El Código Penal español no tiene respuesta para los comportamientos que hemos señalado, aunque estén alejados de las exigencias éticas que deben presidir la actividad política, y estamos de acuerdo con que así sea, pues somos partidarios de que la libertad de expresión alcance a todos los ciudadanos, sea cual sea su condición. Pero de la misma manera creemos que las palabras pronunciadas por cargos políticos deben tener consecuencias políticas, más allá del reproche ético. Así, por ejemplo, en relación con los excesos verbales del presidente de la Generalitat catalana, la Constitución otorga al presidente del Gobierno, junto con el Senado, la posibilidad de requerirle para que se retracte de graves afirmaciones que le hemos escuchado como, por ejemplo, que no acatará la sentencia sobre los independentistas catalanes derivada de la proclamación unilateral de independencia, o dejando entrever que podría abrir las cárceles, siempre de acuerdo con el Parlament, si los políticos presos no son absueltos.

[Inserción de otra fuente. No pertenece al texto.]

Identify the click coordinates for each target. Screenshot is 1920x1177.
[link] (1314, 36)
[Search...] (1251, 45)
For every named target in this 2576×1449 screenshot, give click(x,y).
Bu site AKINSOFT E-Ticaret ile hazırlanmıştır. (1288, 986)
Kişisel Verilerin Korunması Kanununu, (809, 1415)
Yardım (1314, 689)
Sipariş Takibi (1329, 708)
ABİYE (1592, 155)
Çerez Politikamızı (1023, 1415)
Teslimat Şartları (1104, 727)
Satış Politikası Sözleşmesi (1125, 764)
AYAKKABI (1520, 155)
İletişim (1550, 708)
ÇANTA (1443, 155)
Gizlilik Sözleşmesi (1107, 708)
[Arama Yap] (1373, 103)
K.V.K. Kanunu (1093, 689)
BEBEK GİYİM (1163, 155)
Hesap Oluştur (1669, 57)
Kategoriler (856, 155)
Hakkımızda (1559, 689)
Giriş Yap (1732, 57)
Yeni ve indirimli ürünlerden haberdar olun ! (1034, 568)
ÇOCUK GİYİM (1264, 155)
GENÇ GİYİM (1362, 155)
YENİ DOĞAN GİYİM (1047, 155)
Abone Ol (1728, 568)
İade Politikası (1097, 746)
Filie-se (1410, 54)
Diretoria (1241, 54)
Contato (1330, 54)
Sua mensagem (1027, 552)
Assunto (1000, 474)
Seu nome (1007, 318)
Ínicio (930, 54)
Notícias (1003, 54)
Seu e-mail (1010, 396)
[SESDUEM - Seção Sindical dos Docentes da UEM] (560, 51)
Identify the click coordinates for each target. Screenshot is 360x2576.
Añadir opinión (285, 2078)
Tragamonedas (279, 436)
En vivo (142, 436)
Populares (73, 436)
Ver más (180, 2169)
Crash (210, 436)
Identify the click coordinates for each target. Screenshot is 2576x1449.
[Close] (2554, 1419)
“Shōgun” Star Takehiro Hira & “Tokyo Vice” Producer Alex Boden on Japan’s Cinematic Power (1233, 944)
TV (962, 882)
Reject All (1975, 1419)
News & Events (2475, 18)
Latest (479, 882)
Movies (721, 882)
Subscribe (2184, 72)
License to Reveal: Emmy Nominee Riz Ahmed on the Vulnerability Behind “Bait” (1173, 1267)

A las palabras les suelen suceder, cuando se detentan poderes ejecutivos, hechos, y por eso nos preguntamos si el Gobierno Sánchez, como antes el Gobierno Rajoy, va a esperar para intervenir a que se desencadene una nueva quiebra del ordenamiento constitucional en Cataluña. De ser así, de nuevo se cumpliría el refrán de que los humanos son los únicos animales que tropiezan dos veces en la misma piedra. Es más, nos preguntamos: ¿tenemos que comenzar a preocuparnos por las palabras que pronuncian algunos ministros en relación con el proceso independentista catalán?